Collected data
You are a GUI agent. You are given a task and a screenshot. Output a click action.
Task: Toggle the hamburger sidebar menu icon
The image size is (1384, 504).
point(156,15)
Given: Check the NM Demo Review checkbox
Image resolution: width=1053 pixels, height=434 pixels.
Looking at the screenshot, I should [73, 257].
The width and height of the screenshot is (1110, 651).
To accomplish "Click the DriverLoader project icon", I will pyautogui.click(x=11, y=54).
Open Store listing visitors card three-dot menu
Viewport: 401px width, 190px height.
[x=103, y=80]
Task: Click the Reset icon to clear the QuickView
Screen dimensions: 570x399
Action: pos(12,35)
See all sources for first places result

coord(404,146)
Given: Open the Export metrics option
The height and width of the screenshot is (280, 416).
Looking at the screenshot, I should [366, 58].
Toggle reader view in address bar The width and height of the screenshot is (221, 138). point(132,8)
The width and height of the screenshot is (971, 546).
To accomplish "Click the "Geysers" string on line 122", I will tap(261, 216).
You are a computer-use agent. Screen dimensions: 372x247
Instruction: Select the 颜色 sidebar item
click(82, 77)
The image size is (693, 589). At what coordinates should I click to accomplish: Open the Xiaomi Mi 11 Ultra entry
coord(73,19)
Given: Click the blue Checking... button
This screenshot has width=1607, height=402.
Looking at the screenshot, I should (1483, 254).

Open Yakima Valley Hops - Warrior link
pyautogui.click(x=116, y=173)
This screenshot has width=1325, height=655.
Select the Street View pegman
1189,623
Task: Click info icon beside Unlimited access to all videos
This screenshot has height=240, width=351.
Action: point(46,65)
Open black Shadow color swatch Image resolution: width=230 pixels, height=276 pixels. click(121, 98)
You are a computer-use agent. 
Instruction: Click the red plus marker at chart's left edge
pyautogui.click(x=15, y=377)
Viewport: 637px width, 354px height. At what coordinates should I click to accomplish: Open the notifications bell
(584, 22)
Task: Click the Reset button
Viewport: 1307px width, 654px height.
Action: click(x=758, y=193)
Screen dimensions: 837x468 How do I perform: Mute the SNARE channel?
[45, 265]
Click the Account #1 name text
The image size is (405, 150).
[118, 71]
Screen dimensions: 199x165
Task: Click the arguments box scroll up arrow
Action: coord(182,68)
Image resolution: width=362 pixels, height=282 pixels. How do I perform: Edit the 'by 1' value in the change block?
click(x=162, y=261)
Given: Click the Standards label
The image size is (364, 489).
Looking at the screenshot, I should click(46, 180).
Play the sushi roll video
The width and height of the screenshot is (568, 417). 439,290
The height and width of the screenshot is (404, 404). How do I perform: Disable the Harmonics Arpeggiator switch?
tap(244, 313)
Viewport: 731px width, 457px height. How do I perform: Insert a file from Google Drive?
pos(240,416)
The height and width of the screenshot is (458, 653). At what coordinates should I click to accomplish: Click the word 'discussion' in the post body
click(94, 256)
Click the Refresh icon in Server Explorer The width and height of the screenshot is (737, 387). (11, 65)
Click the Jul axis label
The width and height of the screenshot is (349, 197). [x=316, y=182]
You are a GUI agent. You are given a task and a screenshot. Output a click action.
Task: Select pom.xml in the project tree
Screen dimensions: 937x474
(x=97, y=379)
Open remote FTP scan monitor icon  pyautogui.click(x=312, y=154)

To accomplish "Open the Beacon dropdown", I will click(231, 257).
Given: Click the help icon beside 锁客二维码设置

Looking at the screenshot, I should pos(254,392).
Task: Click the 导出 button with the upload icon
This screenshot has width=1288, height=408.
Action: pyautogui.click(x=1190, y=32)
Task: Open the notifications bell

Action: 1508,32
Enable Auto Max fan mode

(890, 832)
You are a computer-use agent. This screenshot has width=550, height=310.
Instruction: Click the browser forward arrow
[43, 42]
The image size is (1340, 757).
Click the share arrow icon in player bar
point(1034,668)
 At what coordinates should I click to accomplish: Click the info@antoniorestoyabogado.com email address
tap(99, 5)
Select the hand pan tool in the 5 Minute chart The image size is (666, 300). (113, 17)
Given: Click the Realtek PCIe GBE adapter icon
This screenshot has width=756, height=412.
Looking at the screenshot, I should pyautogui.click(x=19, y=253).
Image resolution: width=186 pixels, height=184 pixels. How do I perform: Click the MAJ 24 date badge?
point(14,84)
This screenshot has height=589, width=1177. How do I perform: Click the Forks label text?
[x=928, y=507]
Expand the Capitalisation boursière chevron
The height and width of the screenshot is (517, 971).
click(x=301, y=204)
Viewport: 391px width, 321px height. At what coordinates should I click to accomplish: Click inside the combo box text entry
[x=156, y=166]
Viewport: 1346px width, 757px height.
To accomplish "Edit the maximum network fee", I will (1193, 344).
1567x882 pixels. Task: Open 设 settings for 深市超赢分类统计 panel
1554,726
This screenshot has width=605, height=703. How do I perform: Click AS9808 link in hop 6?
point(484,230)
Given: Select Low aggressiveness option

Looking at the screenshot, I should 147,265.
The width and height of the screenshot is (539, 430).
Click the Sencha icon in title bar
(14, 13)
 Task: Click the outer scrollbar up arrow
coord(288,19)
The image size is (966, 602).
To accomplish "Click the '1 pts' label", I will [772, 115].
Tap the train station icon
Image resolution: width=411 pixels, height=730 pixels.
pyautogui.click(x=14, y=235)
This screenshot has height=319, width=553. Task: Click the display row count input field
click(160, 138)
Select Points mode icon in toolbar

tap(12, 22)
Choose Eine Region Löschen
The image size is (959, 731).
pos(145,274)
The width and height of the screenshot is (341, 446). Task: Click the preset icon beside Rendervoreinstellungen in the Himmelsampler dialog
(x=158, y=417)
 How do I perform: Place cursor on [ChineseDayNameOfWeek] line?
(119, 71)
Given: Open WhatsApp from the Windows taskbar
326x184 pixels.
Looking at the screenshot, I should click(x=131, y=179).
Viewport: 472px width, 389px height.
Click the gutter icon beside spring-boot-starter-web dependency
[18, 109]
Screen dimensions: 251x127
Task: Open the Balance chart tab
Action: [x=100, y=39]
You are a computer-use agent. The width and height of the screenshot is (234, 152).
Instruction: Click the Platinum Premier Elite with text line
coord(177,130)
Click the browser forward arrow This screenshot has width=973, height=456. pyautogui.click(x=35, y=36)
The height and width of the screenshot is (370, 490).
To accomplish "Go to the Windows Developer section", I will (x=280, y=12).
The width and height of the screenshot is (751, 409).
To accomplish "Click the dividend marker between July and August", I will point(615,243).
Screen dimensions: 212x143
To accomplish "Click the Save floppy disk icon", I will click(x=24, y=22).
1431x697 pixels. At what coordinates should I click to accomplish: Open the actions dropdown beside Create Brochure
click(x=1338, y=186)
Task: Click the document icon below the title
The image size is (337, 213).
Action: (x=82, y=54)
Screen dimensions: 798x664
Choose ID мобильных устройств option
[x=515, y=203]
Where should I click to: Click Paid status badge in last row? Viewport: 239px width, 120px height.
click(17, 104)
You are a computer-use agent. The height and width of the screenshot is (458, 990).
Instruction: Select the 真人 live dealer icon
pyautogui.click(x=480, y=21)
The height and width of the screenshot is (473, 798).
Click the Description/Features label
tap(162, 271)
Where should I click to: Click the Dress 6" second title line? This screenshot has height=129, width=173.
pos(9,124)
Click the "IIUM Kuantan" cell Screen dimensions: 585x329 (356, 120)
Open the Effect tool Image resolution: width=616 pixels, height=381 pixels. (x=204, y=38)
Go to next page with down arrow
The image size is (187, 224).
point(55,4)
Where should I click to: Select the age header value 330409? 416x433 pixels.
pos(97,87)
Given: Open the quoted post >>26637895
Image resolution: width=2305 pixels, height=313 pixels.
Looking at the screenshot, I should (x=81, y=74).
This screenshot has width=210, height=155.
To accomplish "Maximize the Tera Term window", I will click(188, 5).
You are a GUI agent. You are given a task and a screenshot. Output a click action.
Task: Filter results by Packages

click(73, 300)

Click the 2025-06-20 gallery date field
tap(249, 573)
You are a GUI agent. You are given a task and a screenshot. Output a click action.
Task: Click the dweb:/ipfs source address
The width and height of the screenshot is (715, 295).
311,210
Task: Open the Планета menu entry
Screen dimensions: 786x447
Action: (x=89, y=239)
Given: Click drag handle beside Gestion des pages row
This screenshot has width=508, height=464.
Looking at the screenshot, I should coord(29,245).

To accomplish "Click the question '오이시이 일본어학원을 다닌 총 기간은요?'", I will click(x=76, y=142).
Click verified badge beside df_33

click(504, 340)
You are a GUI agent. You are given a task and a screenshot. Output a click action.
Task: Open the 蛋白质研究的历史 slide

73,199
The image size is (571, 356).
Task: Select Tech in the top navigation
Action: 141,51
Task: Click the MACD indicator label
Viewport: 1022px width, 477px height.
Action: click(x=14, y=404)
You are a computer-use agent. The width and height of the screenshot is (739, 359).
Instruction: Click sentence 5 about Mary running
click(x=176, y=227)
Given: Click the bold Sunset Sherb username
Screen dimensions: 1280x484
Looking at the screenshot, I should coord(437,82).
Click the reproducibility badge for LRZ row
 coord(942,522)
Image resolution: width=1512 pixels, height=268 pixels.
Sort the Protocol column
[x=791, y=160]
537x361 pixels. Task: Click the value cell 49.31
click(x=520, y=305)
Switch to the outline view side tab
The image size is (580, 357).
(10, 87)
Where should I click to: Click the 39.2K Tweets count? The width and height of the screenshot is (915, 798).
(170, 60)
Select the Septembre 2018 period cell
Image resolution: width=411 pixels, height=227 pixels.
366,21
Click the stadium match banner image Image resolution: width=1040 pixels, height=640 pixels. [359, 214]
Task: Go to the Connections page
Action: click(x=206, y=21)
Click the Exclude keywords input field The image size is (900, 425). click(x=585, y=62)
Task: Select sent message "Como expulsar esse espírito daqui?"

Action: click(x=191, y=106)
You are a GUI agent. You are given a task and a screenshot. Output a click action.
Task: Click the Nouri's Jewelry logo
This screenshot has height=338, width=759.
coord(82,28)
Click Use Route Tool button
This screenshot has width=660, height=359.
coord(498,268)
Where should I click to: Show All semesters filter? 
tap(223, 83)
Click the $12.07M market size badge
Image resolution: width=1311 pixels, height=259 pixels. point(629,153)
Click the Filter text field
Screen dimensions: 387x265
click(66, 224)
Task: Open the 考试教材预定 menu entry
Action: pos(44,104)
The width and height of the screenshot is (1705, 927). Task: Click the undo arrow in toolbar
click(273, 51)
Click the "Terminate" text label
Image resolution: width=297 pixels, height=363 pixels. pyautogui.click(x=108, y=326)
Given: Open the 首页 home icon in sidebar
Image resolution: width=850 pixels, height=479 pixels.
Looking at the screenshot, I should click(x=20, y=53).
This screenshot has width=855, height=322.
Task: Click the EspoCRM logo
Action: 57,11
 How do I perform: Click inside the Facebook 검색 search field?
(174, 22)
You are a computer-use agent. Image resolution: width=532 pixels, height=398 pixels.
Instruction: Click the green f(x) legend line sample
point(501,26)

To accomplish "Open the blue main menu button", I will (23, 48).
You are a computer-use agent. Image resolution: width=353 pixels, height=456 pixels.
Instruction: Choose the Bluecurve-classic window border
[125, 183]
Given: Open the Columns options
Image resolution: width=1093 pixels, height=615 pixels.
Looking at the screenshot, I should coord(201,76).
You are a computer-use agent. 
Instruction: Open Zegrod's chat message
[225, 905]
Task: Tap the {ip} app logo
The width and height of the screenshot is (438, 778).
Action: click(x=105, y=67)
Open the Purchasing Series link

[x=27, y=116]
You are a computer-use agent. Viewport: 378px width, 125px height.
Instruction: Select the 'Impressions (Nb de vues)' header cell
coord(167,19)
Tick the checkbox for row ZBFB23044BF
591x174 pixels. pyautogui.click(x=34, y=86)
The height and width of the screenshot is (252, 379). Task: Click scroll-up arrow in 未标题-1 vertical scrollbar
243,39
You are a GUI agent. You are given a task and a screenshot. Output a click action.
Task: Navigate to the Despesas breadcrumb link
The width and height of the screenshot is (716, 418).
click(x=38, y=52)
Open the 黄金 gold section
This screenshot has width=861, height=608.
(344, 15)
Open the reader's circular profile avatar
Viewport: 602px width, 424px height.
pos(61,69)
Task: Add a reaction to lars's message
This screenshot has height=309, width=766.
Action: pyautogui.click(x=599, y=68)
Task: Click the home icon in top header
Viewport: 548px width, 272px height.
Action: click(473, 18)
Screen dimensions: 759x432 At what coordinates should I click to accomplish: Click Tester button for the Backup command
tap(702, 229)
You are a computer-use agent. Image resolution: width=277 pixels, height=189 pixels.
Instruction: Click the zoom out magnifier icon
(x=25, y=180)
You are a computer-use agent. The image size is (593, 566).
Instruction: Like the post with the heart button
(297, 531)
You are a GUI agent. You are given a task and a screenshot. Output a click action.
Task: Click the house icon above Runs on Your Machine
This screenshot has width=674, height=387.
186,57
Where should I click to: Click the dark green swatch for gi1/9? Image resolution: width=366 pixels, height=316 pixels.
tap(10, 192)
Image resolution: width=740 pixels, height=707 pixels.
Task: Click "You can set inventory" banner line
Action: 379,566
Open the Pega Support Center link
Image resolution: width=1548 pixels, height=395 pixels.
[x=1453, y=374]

* _Exercise brief_
The required answer is the exact run of lines above starting at the line with "Click the 2025-06-20 gallery date field" and ending at the line with "Task: Open the Планета menu entry", with both ends present.

* _Written reply_
Click the 2025-06-20 gallery date field
tap(249, 573)
You are a GUI agent. You are given a task and a screenshot. Output a click action.
Task: Click the dweb:/ipfs source address
The width and height of the screenshot is (715, 295).
311,210
Task: Open the Планета menu entry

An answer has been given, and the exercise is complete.